On a nighttime tour of the thick surrounding forest, we spotted small snakes, various frogs, huge brightly-colored caterpillars that emit cyanide, and heard the piercing chirps of a glass frog. Ishmael (far below, in green shirt), our Costa Rican guardian and guide, told us what not to touch, and named the species we happened upon. Each little pathway from the main resort led us to another Wonderland of knowledge, sometimes led by Ishmael, sometimes led by Steven the fatherly biodynamic turmeric farmer (below, in hat), and sometimes self-led, emboldened by our own curiosity.
After a couple days it was apparent to me that I was a different person.
The change of scenery became internal. And the world, the physics, the gravity of this place was different. Its as if each cell in my body had been gently replaced by a more buoyant and interconnected cell. Each day registered to me as 2 days. I fell asleep at 10:30 or 11pm, and awoke, partially, at 4:30am to the sounds of I-have-no-idea-what birds, frogs, bats, who-knows-what. An hour of “meditation” on those sounds and somehow I was ready to rise from bed.
For a lifelong night owl, it was quite a change in routine, but I found myself satisfied with it all. I could hike uphill for miles, challenge myself to daring feats (like zip-lining, riding swinging sky trams, traversing shaky hanging bridges and climbing swaying towers that were far, far above the safety of the ground), chew leaves off a plant I had not personally identified and researched, smear myself with color from a plant, slurp goo-ey slime from a fluorescent red fruit that had pliable spikes all over it. I was someone else.

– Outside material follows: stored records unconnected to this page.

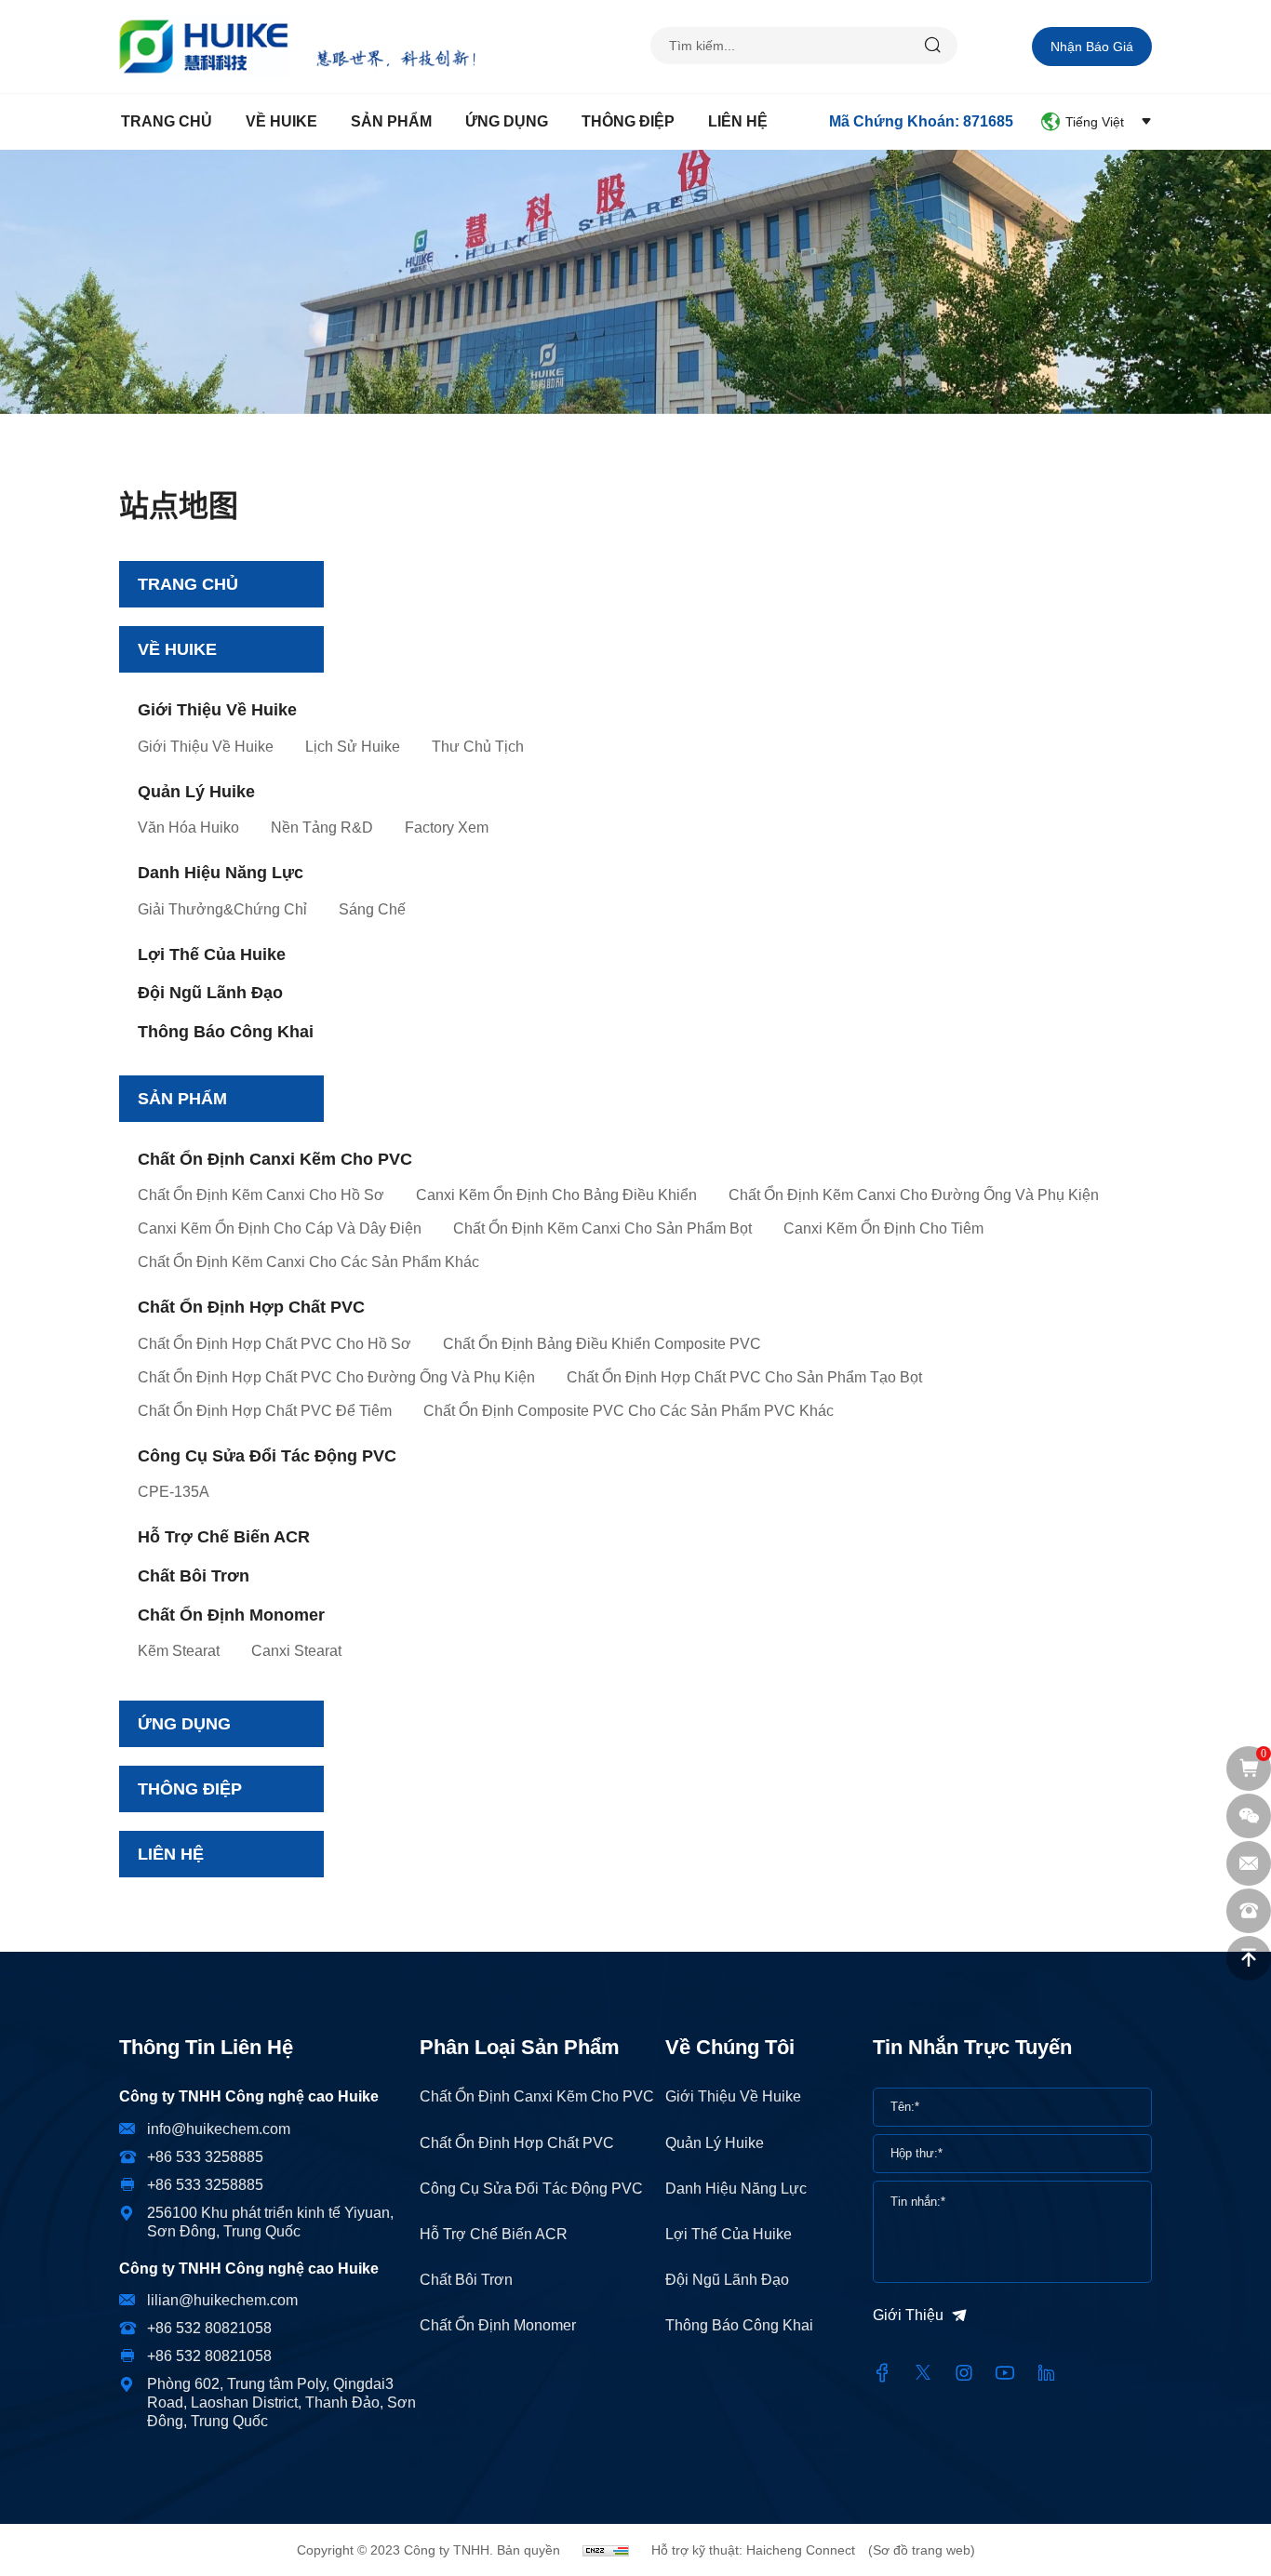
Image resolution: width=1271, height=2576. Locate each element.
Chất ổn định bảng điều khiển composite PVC (602, 1344)
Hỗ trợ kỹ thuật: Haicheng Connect (753, 2550)
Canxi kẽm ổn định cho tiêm (883, 1228)
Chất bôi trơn (193, 1576)
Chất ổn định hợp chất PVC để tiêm (265, 1411)
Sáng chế (372, 909)
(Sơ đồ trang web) (921, 2550)
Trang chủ (166, 121)
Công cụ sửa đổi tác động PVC (267, 1456)
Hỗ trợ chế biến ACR (224, 1537)
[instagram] (964, 2373)
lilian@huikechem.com (222, 2300)
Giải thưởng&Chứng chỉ (222, 909)
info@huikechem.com (218, 2129)
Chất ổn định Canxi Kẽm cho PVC (275, 1159)
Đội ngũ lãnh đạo (210, 992)
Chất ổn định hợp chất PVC (251, 1307)
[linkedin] (1046, 2373)
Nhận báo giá (1091, 46)
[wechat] (1248, 1816)
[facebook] (882, 2373)
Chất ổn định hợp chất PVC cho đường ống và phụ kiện (336, 1377)
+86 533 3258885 (205, 2157)
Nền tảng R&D (322, 827)
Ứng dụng (506, 121)
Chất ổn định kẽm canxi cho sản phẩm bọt (602, 1228)
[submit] (933, 45)
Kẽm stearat (179, 1651)
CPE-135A (173, 1492)
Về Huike (281, 121)
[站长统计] (605, 2550)
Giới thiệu (908, 2315)
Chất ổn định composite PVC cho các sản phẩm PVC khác (628, 1411)
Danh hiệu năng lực (220, 872)
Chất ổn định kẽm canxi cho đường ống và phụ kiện (914, 1195)
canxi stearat (296, 1651)
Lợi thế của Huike (212, 954)
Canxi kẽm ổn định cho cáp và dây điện (279, 1228)
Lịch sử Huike (352, 746)
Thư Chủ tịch (478, 746)
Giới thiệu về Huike (217, 710)
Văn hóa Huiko (188, 827)
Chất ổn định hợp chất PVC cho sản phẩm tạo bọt (744, 1377)
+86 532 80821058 (209, 2328)
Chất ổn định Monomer (231, 1615)
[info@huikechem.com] (1248, 1863)
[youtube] (1005, 2373)
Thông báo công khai (226, 1031)
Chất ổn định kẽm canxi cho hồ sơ (261, 1195)
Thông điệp (628, 121)
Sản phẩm (391, 121)
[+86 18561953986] (1248, 1911)
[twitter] (923, 2373)
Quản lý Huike (196, 791)
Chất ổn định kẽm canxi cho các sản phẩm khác (308, 1262)
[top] (1248, 1958)
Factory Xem (446, 827)
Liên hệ (738, 121)
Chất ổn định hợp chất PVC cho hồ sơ (274, 1344)
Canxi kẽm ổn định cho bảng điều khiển (556, 1195)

The sun came out every day, although the weather channel app insisted it was raining every day, we only had rain for a few hours on one day. I thought, the weather channel isn’t even itself over here, as the sun cascaded through the huge tropical leaves.

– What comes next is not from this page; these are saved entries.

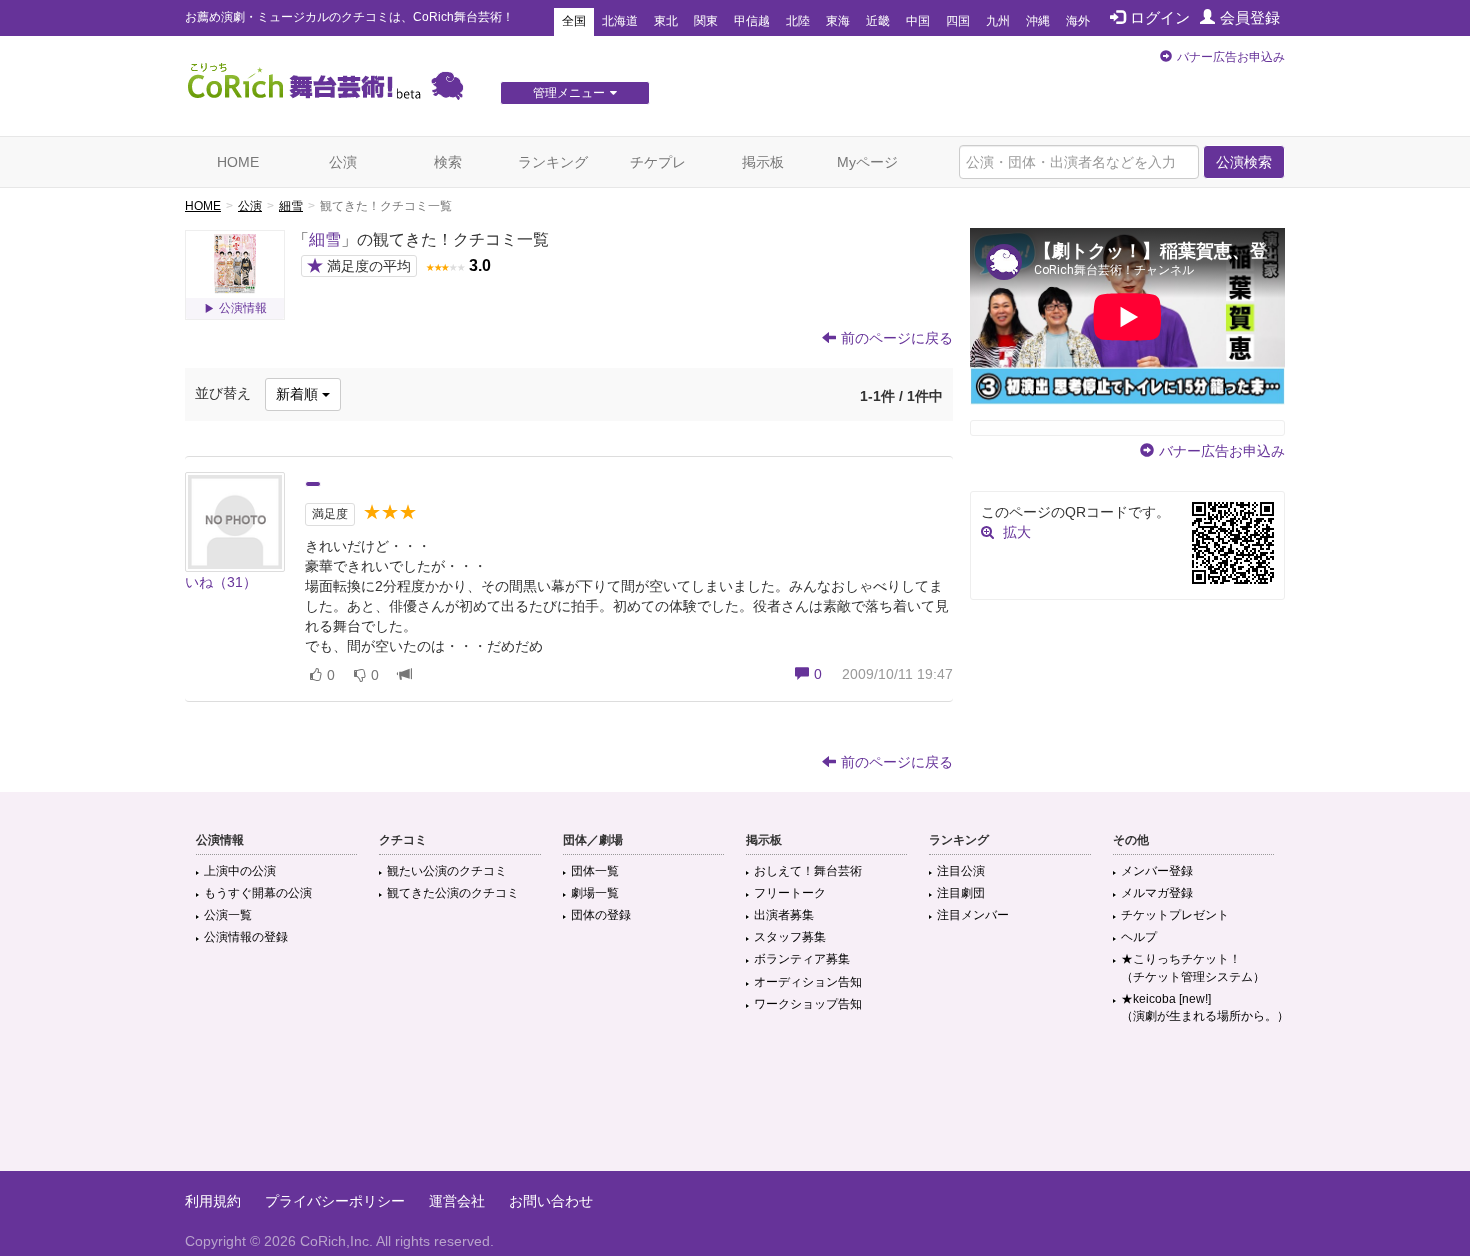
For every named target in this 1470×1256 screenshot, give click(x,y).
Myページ (867, 162)
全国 (574, 21)
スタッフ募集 (790, 937)
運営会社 (457, 1201)
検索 (448, 162)
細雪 (291, 206)
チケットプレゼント (1175, 915)
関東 (706, 21)
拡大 (1017, 532)
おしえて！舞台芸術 (808, 871)
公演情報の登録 (246, 937)
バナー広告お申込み (1231, 57)
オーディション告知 (808, 982)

On the morning we left, we had a soulful breakfast with the group, lamenting leaving the new bond we had formed amongst the group members. We traded facebook addys, and clinked our glasses of guanabana juice and cups of Costa Rican coffee. On our walk back to the rooms, someone (Tyler) yelled “Sloth!” and we scurried up the hill to find him cuddling a sloth near the base of a tree. She was sweet and gentle and looked a bit as if she’d been spotted by a bunch of teenage groupies, which was close to the truth. She posed for pictures, as any good superstar should, and (s..l..o..w..l..y) ascended the tree, away from our gawking and muted squealing.
Tyler high fives sloth
Debbie says Hi to sloth
Brian says Bye to sloth
I had hoped by now that I would’ve processed the trip, and would have some insightful and spectacular motto to share on the experience.
Upon introspection, I can only say that I stashed a little bit of myself at Finca Luna Nueva, maybe in the cacao trees, maybe in the folds of a fuchsia flower, maybe in the palm of the she-sloth. Its a part of me I willingly give in order to have Costa Rica with me forever. I’ve gained the insight that the “me” that’s here is only an illusion, really.
In conclusion, I hope everyone has the opportunity at some point in their lives to change the scenery, not just externally but internally, and that you get to leave a bit of yourself behind. You’ll undoubtedly gain more than you leave.